Por Shadia Amina Ross Said
Don José de San Martín nació el 25 de febrero de 1778 en Yapeyú, pueblo de las antiguas misiones jesuíticas, situado en la margen derecha del río Uruguay, actual territorio de la República Argentina. Su padre, el capitán del ejército español, don Juan de San Martín, fue Teniente de Gobernador de un departamento formado por cuatro pequeñas poblaciones fundadas por los venerables padres jesuitas, de las cuales una, San Borja, quedaba en la margen izquierda del río, y las otras tres, Santo Tomé, La Cruz y Yapeyú, que era la capital, en la derecha, como queda dicho. Los dos últimos hijos del matrimonio del capitán San Martín con doña Gregoria Matorras, castellana como él, -Justo Rufino y José Francisco, el futuro general-nacieron en ese apartado rincón de la tierra americana. En 1784, después de largas y difíciles tramitaciones, el capitán San Martín obtuvo permiso para regresar a España. Toda la familia pasó entonces a residir en la Península. No existe ni podría existir ningún retrato de la época que represente al general San Martín durante su infancia. Tampoco existe ninguno de su adolescencia o de su primera juventud. A los siete u ocho años de su edad ingresó en el Seminario de Nobles de Madrid, y en 1789 sentó plaza de cadete en el Regimiento de Infantería de Murcia, iniciando una carrera militar que sólo habría de detenerse en la cúspide de la gloria. Desde entonces, durante el tiempo en que permaneció en España, la vida de San Martín transcurrió en los cuarteles, en los campamentos y en los campos de batalla No era habitual en aquella época, ni posible, tomar retratos de jóvenes militares. San Martín fue, por lo demás, durante toda su vida reacio a hacerlo, por recato, y porque era naturalmente enemigo de todas las formas de ostentación, entre ellas, hacerse retratar. No se conoce ningún retrato suyo que corresponda a los primeros treinta y cinco años de su vida, hasta que llegó de regreso a Buenos Aires en 1812. Durante su permanencia en la Argentina (1812-1817) tampoco se hizo retratar. Existe tan sólo una miniatura que lo representa en uniforme de coronel de granaderos. Es una pequeña miniatura en témpera sobre marfil que mide 46 x 36 mm., cuyo origen se desconoce.

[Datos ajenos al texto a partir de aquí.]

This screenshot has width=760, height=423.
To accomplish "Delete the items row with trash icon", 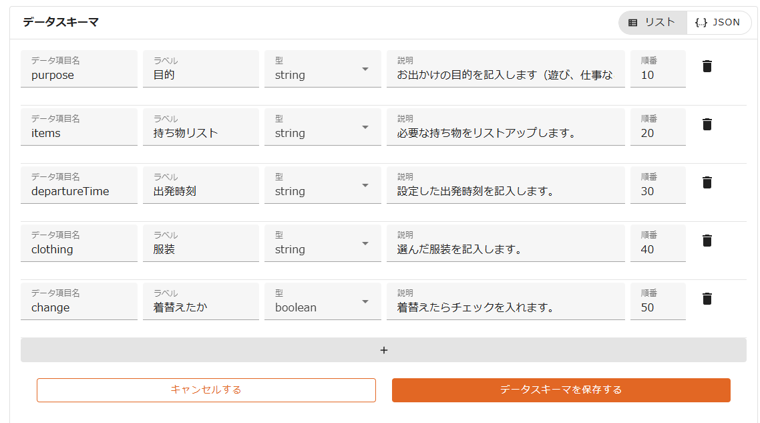I will [707, 124].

El primer retrato de San Martín que puede considerarse oficial fue ejecutado sólo después de Chacabuco, y reproducido por el mismo artista que lo realizó -José Gil de Castro- con motivo de la proclamación de la independencia de Chile, cuando se quiso exhibir públicamente la efigie del vencedor de los Andes. Pero son prácticamente mínimos los retratos anteriores y posteriores durante los doce años de su permanencia en América (1812-1824). El primer retrato directo cuyo autor, lugar, oportunidad, origen y circunstancias de su ejecución se conocen, fue pintado por el artista peruano José Gil de Castro en Santiago de Chile, en 1817, después de Chacabuco, con fines que hoy se llamarían de promoción y propaganda. Después de Chacabuco era necesario dar a conocer la imagen física del vencedor de los Andes. El mismo Gil de Castro lo copió, por lo menos, siete veces más. Varias de estas copias fueron autorizadas o encargadas por San Martín. Una de ellas fue exhibida en el acto de la Declaración de la Independencia de Chile, el 12 de febrero de 1818.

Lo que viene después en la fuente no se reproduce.